Her leaving was best, no matter that it felt like she was reaching into his chest and ripping out his heart all over again. “When?”

She shrugged and walked to the door. “I don’t know. Soon.” She looked over her shoulder one last time and said, “Good-bye, Mick. Have a good life.” Then she was gone and he was left with the scent of her skin in the air and a big emptiness in his chest. The red sweater she’d worn the night she’d come into his office wearing a white halter dress still hung on a hook behind the door. He knew that it still smelled like strawberries.

He sat in his chair and leaned his head back. He thought of old drunk Reuben Sawyer spending three decades sitting on a barstool, sad and pathetic and unable to move beyond the pain of losing his wife. Mick wasn’t that pathetic, but he understood old Reuben in a way that he never had before he’d loved Maddie Jones. He hadn’t picked up the bottle. He owned two bars and knew where that path led, but he had gotten into a fight or two. A few days before he’d seen Maddie in the park, he’d kicked the Finley boys out of Mort’s. Usually he called the cops to deal with assorted assholes and numb nuts, but that night he’d taken on both Scoot and Wes. No one had ever accused the Finley boys of being smart, but they were fighters, and it had taken both Mick and his bartender to shove them out into the alley, where a knock-down free-for-all had ensued. The kind Mick hadn’t enjoyed since high school.

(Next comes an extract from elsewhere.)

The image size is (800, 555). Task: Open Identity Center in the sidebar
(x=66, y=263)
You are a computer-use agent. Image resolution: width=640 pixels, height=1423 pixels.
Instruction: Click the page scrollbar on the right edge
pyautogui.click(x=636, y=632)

Mick raked his fingers through the sides of his hair and sat forward. Since the night he’d found out who Maddie really was, he’d been in hell and he didn’t know how to get out. His life seemed to be one miserable day after another. He thought things would get better, but his life wasn’t heading in the direction of better, and he didn’t know what to do about it. Maddie was who she was, and he was Mick Hennessy, and no matter how much he loved her, real life wasn’t a made-for-TV movie on that women’s channel Meg liked to watch.

He leaned forward and pulled the Xerox box toward him. He took off the top and looked inside at the orange disk and a stack of paper. In big type across the first page was written:

Till Death Us Do Part.

Maddie said this was the only copy. Why would she give it to him? Why go to so much trouble and spend so much time doing something, only to give it to him when she was through?

He didn’t want to read it. He didn’t want to get sucked back in time. He didn’t want to read about his unfaithful father and his sick mother and the night she’d gone over the edge. He didn’t want to see the photographs or read the police reports. He’d lived through it once and didn’t feel like revisiting the past, but as he picked up the lid to replace it on the box, the first sentence caught his eye.

“I promise it’s going to be different this time, baby.” Alice Jones glanced at her young daughter, then returned her gaze to the road. “You’re going to like Truly. It’s a little like heaven, and it’s about damn time Jesus drop-kicked us into a better life.”

Baby didn’t say anything. She’d heard it before….


Maddie plugged Snowball’s DVD into the player and sat her on the cat bed in front of the television. It wasn’t even ten a.m., and she’d had enough of Snowball. “If you don’t behave, I’m going to throw you in your carrier and toss you into the trunk of my car.”